The Shiv Sena on Monday called the Bharatiya Janata Party’s plan to win 43 out of 48 Lok Sabha seats in Maharashtra in the General Elections “far-fetched”, PTI reported.
The Sena, in an editorial in its mouthpiece Saamana, asked the BJP how it was confident of winning so many seats while facing several problems in the state.
“The BJP-led government tried to crush the agitation of farmers’ daughters in Ahmednagar,” the editorial claimed. “There are no good returns for onion growers and milk producers. Teachers are agitating over their demand for filling 24,000 vacant posts in government-run schools, while over 1,000 children have died in state-run shelter homes in last four years.” Despite not having any solutions for these problems, the government wants to win 43 Lok Sabha seats, the Sena added.
Maharashtra has the most Lok Sabha seats after Uttar Pradesh, which has 80 parliamentary constituencies. Chief Minister Devendra Fadnavis and state BJP chief Raosaheb Sanve had predicted on Saturday that the saffron party would win 43 of the seats in the 2019 elections, one more than in 2014. The Shiv Sena said this claim was “bereft of reality”.

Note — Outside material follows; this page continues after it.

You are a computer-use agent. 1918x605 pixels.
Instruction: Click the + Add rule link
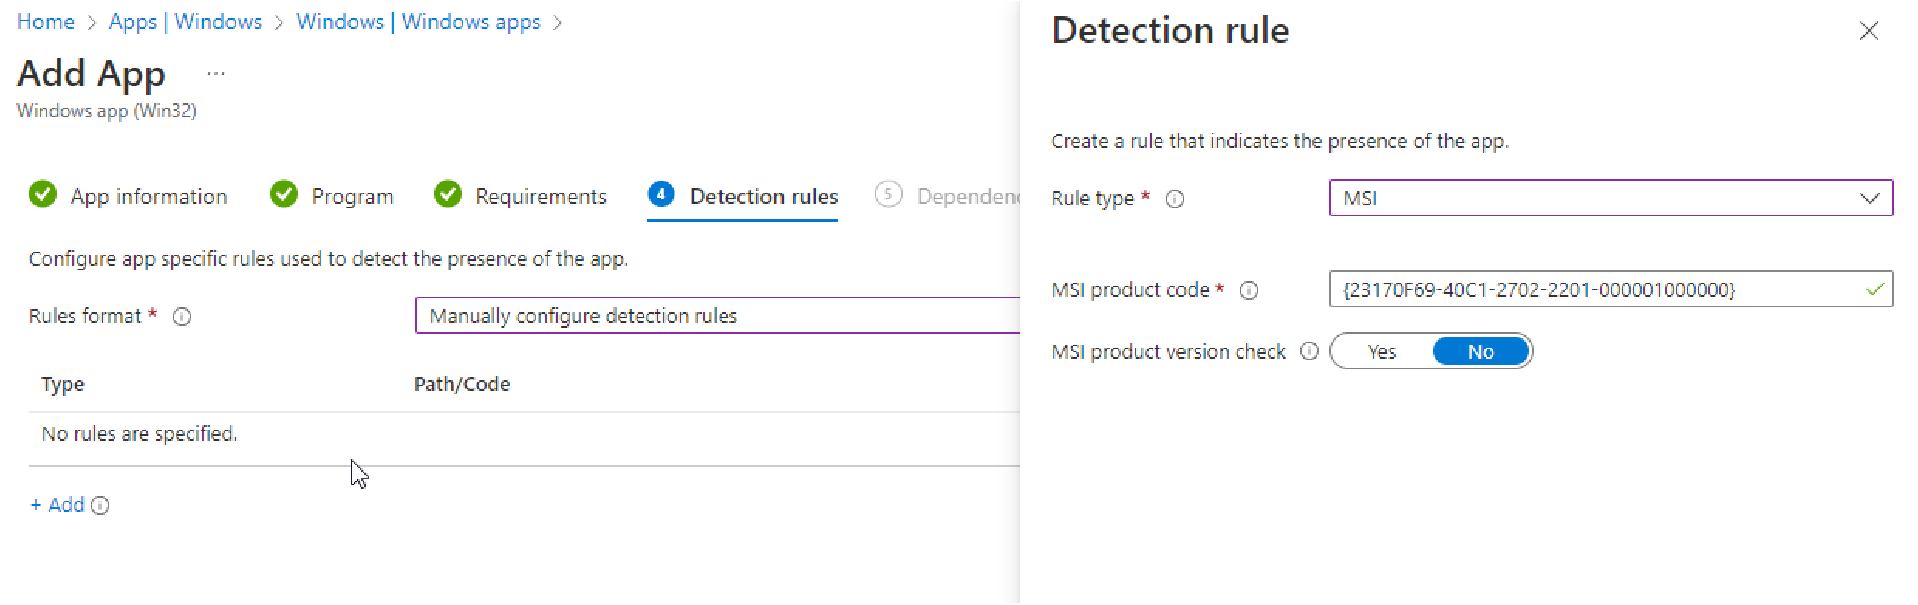point(58,505)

“Politics is given more importance than people’s issues,” the Shiv Sena claimed. “The way dew sometimes turns into frost because of cold conditions, the minds of rulers have also frozen.”

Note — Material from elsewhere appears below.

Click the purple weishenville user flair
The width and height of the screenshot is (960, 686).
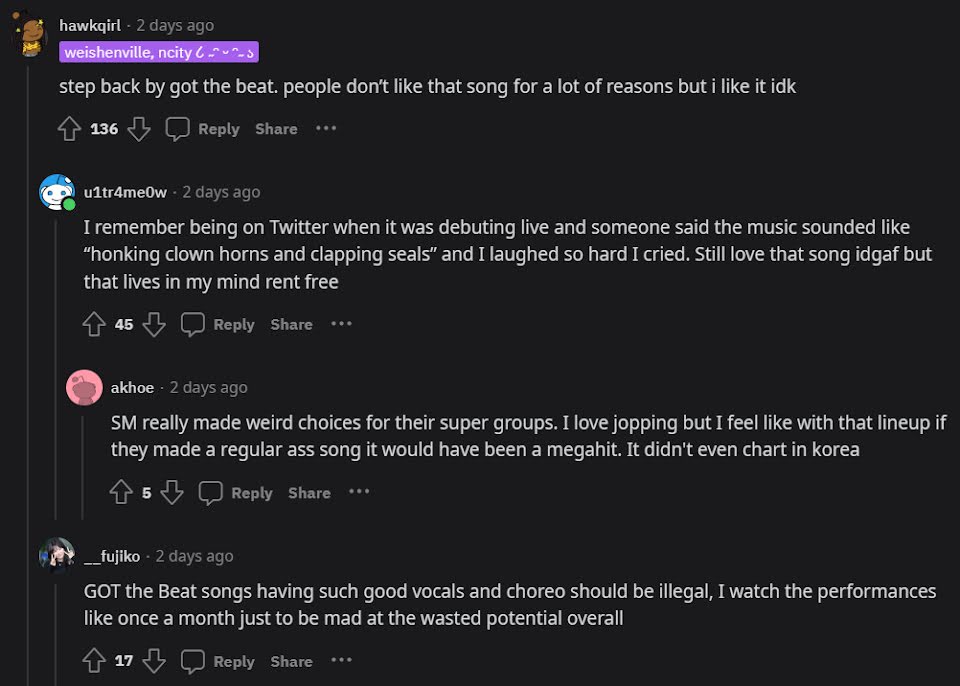pyautogui.click(x=159, y=52)
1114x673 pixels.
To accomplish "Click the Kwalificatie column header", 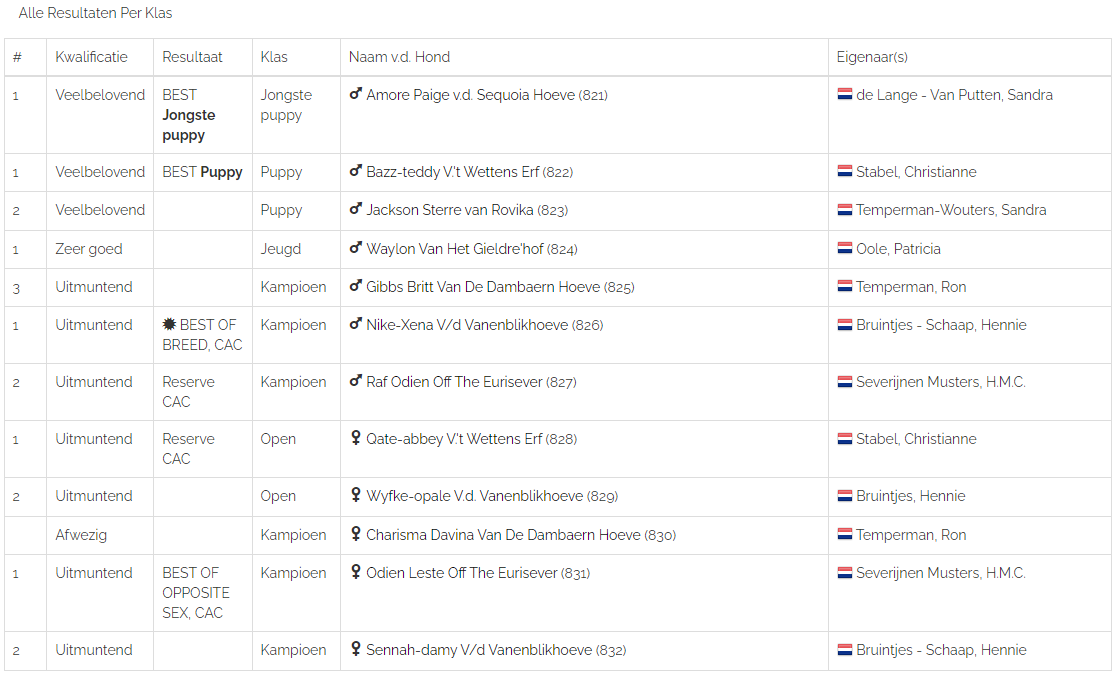I will tap(91, 57).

The two parties are long-time allies. According to a seat-sharing agreement that they had, the BJP used to contest larger number of seats in the Lok Sabha elections while the Shiv Sena used to get majority of the tickets for the state Assembly polls. However, the BJP decided to contest the 2014 Assembly elections alone and won 112 seats while the Shiv Sena won 63, making it the junior partner in the state government.
The Shiv Sena has since been critical of the BJP’s policies in the state and at the Centre. On January 6, BJP President Amit Shah and Fadnavis suggested to party workers that they might have to contest the Lok Sabha elections alone.
Acknowledging that there have been no talks of alliance for the 2019 elections, the editorial said: “Such a situation has not been created by us. The BJP has sown the seeds of such a sin.”
“If the BJP has electronic voting machines and over-confidence on its side, it can win all 48 seats in Maharashtra,” the Shiv Sena added. “The BJP’s lotus can bloom even in London and the US, but it should tell why Ram temple has not been constructed so far.”